What we aim to achieve
[edit]- Evaluation of event streaming platforms
- Implementation of the selected event streaming solution as a proof of concept (no SLOs)
- Development of initial stream processing services:
- Simple Enrichment — transform a single stream with context from MediaWiki APIs
- Research Use Case — transform a single stream to provide data for a validated research need
- Data Integration — integrate streaming data with existing databases
- Documenting the pathway and considerations required to take the chosen solution to production readiness
- Creating tooling and pathways to enable other engineering groups to build and operate streaming services or processors
How does this benefit the movement?
[edit]- Knowledge as a service — Publishing enriched event streams enables developers, researchers, and partners worldwide to build new knowledge experiences on top of Wikimedia’s open infrastructure.
- Knowledge equity — By making enriched, contextual data streams openly available, we reduce technical barriers to accessing and using Wikimedia data, supporting innovation across languages, regions, and communities that are currently underserved.
Links
[edit]- Assess what is required for the enrichment pipeline to run on k8s
- Build simple stateless service using Flink SQL
- Build simple stateless service using PyFlink
- Contribution
- Evaluate a pyflink version of Mediawiki Stream Enrichment
- Event Catalog
- Event Driven Use Cases
- PoC Mediawiki Stream Enrichment
- Pyflink Enrichment Service Deployment
- Stream Processing Framework Evaluation
- Use case: Event Platform SDLC practices
- Use case: compute needs for streaming pipelines
With Flink selected as the solution, the first service will consolidate existing streams, enrich messages with page content (wikitext, JSON, etc.), and publish the output to a new topic.

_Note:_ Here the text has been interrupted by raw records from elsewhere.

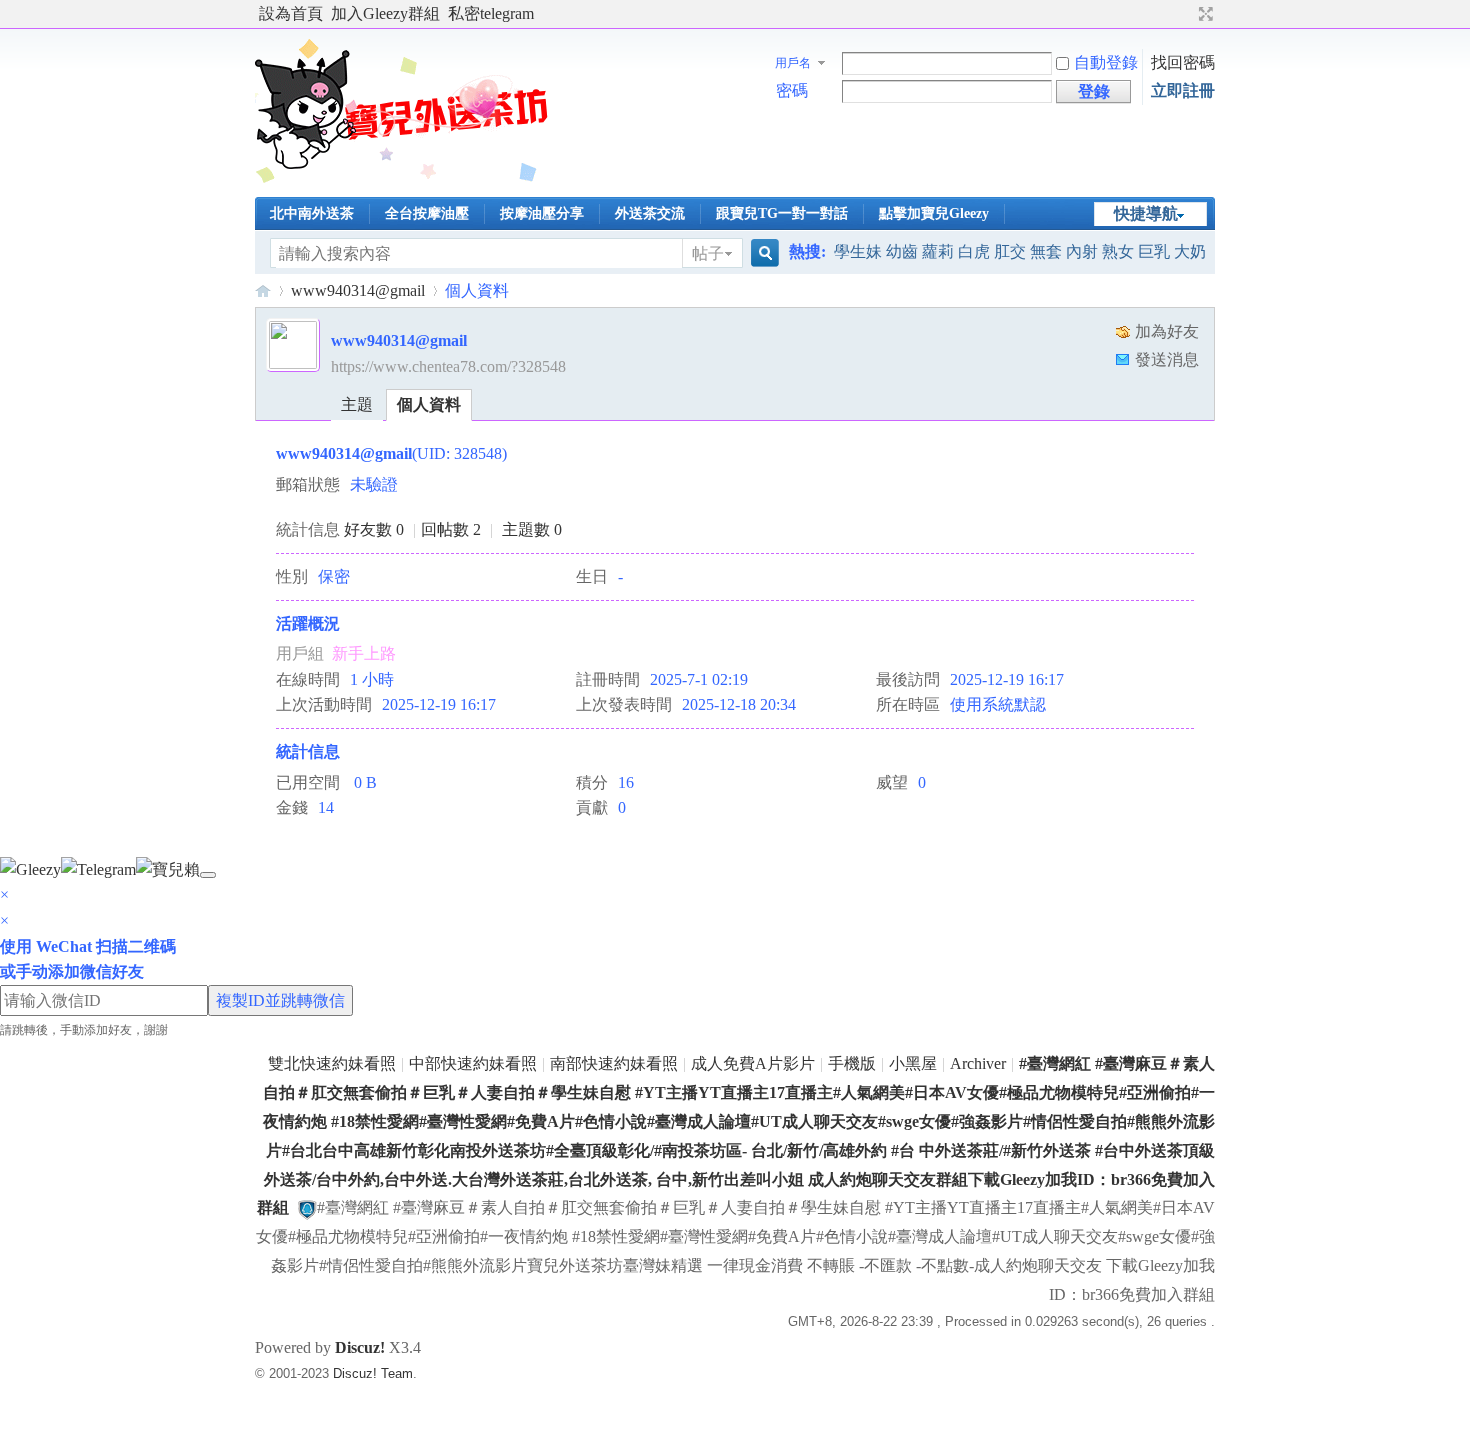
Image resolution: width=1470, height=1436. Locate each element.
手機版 (852, 1063)
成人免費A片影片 (753, 1063)
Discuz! (360, 1347)
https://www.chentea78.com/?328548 (448, 366)
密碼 (792, 90)
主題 (357, 404)
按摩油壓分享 (542, 213)
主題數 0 (532, 529)
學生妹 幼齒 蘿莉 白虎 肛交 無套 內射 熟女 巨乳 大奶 (1020, 251)
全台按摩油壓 (427, 213)
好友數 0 (374, 529)
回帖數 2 (451, 529)
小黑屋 (913, 1063)
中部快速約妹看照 (473, 1063)
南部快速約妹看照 (614, 1063)
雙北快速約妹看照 (332, 1063)
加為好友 (1167, 331)
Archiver (978, 1063)
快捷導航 (1146, 213)
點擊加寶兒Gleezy (934, 213)
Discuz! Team (373, 1373)
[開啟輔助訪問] (1187, 14)
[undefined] (208, 875)
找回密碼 (1183, 62)
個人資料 (429, 404)
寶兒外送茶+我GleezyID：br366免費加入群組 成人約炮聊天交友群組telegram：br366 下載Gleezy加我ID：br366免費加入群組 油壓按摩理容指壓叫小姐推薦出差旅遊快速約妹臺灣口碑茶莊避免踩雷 (263, 290)
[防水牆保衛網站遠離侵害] (307, 1207)
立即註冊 (1183, 90)
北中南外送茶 (312, 213)
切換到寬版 (1203, 14)
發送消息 (1167, 359)
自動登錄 (1106, 62)
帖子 (708, 253)
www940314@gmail (358, 290)
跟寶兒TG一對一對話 (782, 213)
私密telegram (491, 13)
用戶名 (793, 63)
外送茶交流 (650, 213)
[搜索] (762, 253)
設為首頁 (291, 13)
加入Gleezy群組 (385, 13)
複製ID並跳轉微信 (280, 1000)
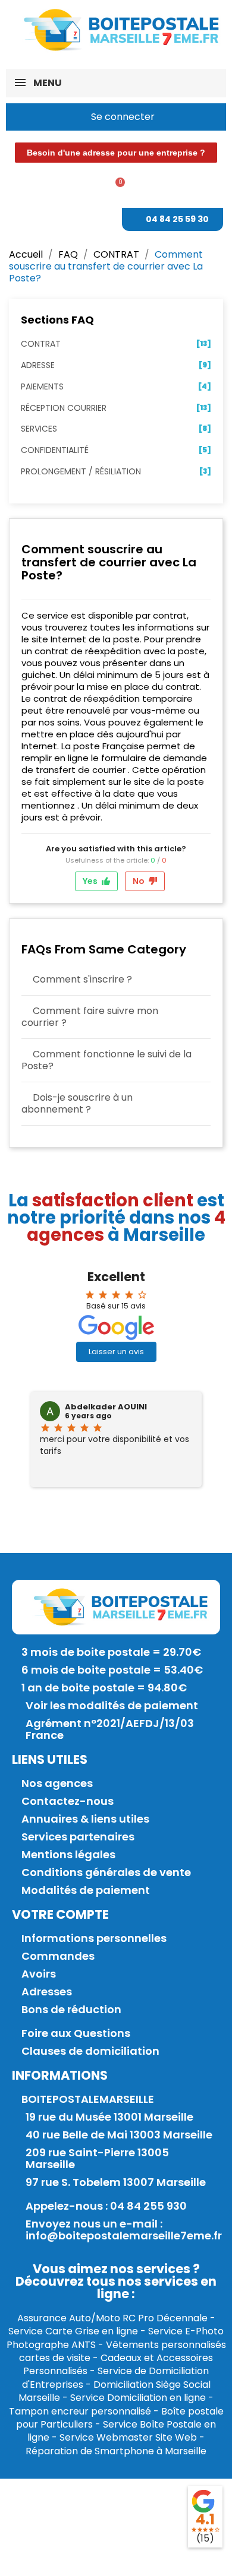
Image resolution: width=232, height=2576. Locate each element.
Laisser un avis (116, 1351)
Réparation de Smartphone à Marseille (116, 2451)
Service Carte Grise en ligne (73, 2331)
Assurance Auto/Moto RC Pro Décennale (112, 2318)
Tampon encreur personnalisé (80, 2411)
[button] (116, 152)
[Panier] (116, 188)
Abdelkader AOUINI (106, 1407)
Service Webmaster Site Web (128, 2437)
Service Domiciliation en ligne (138, 2397)
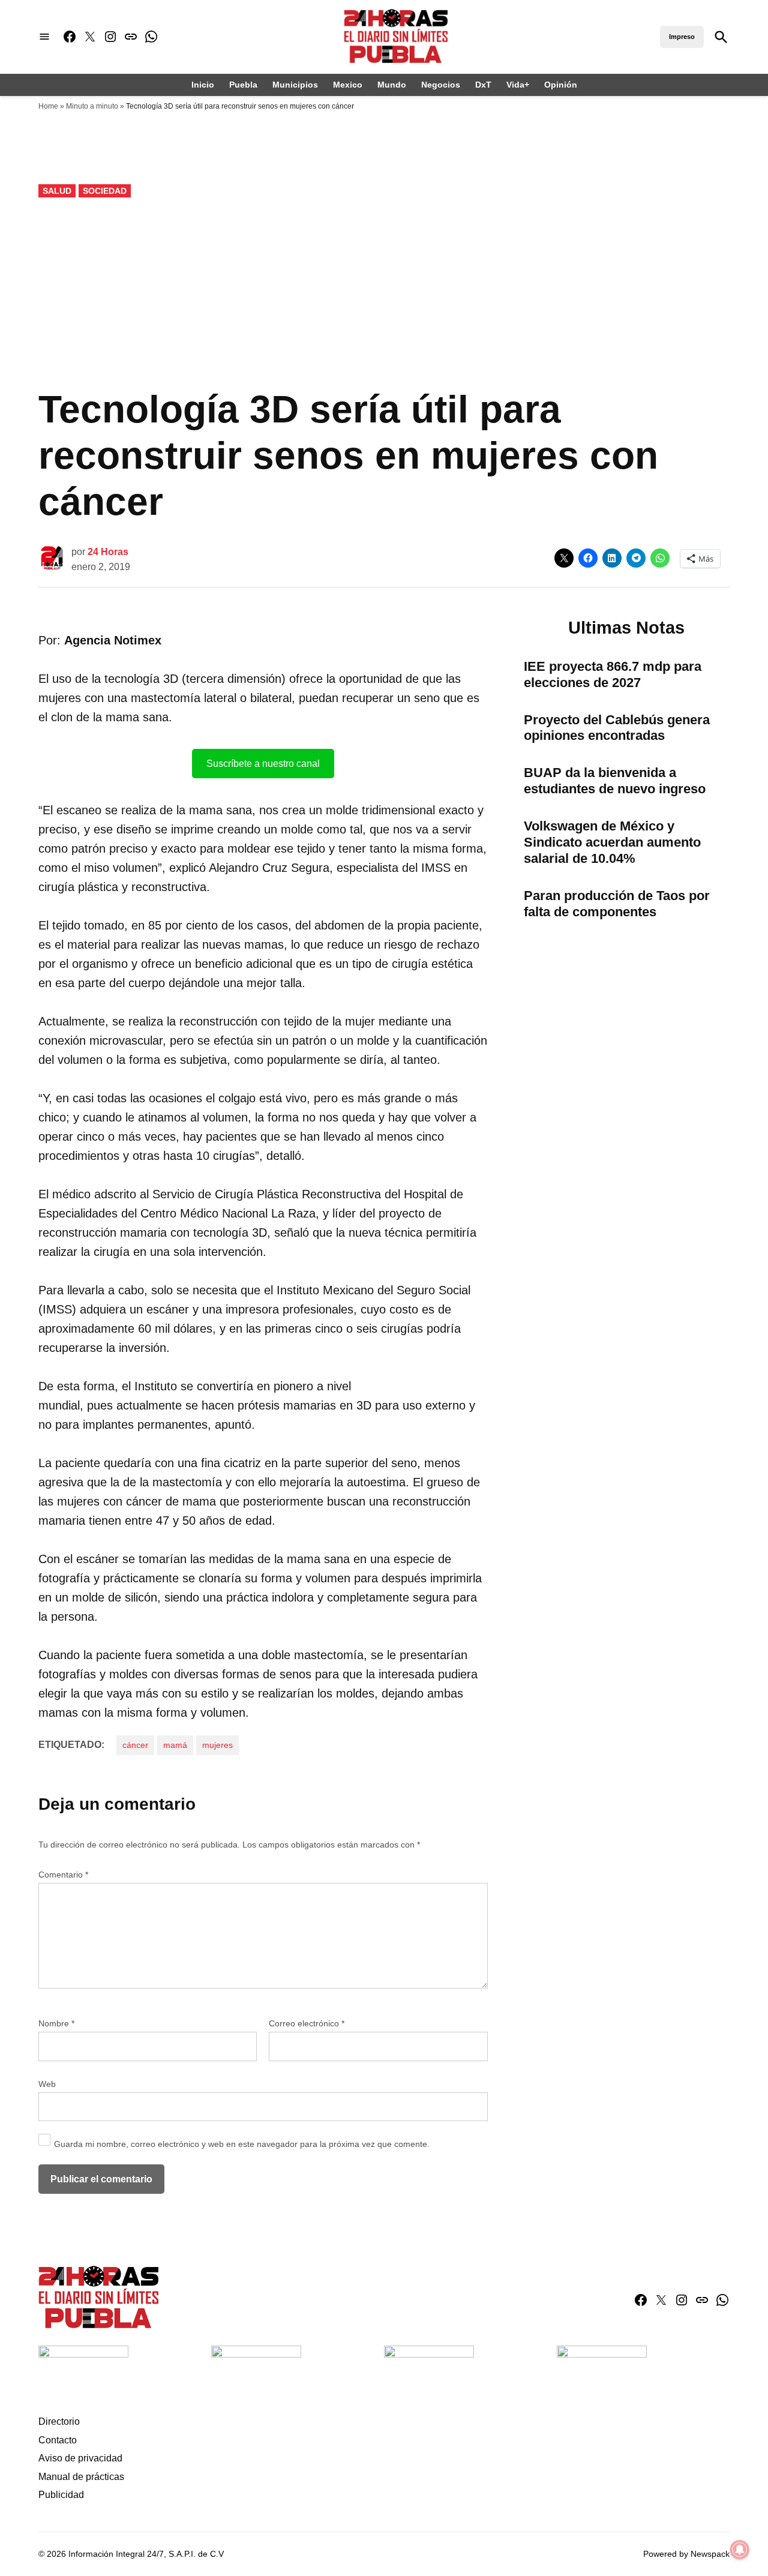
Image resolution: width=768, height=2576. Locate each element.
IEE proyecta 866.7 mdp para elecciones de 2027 (612, 674)
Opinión (560, 84)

More details are documented in this Phabricator task.
As part of the proof-of-concept work, we have also developed tooling to simplify consumption of existing Event Platform streams — see T308356.
Milestone: A demonstration video is available here.
(In Progress): Building on Flink Learnings and the POC Service
[edit]To be refined and groomed:
| Ticket | Title | Description | Lead / Backup | Timebox | Status |
|---|---|---|---|---|---|
| T310082 | State Changelog schema design | Streaming event data represents changes to an entity (e.g. a page). If we can represent these changes so that the current state becomes materializable solely via consumed past events, then the event stream functions as a changelog. Flink can automatically consume changelog streams and present them as materialized views of current state. This task explores designing event streams in this way. | Andrew Otto / David Causse | 1 week | Planned / Needs grooming |
| T309784 | Consolidated and ordered page change stream | Proof-of-concept service to simulate a consolidated single stream with correctly ordered events. | David Causse / Gabriele Modena | 4 weeks? | Planned |
| T306627 | Integrate Image Suggestions Feedback with Cassandra | Design, implement, and deploy a service that listens for image suggestion feedback and writes it to the Cassandra schema for persistent storage. | Thomas Chin / Group | Unbounded | In progress |
| To be created | Research Use Case | Demonstrate and discuss with Research potential event stream use cases, such as diffs and enrichments. Collaborate on a proof-of-concept driven by Research needs. | Group (initially) | ~4 weeks (TBD) | Planned |
Future Phases: Tooling and abstractions
[edit]To be further defined and groomed:
| Ticket | Title | Description | Lead / Backup | Timebox | Status |
|---|---|---|---|---|---|
| T310218 | Flink output support for Event Platform | A Table API abstraction now exists for consuming Event Platform streams as a Table source. This task explores creating an automated way to emit events as well — likely by wrapping the existing JsonEventGenerator. | Andrew Otto / David Causse | ~4 weeks (TBD) | Planned / Needs grooming |
| To be created | AsyncLookupTable for the MediaWiki API | Investigation into whether an AsyncLookupTable abstraction should be built for the MediaWiki API — to provide built-in retry handling and simplify usage within Flink. | Andrew Otto / TBD | ~4 weeks (TBD) | Planned / Needs grooming |
| T309699 | Retry logic / error handling | Define patterns and tooling for resilient error handling and retry strategies for streaming services. | To be assigned | TBD | Planned |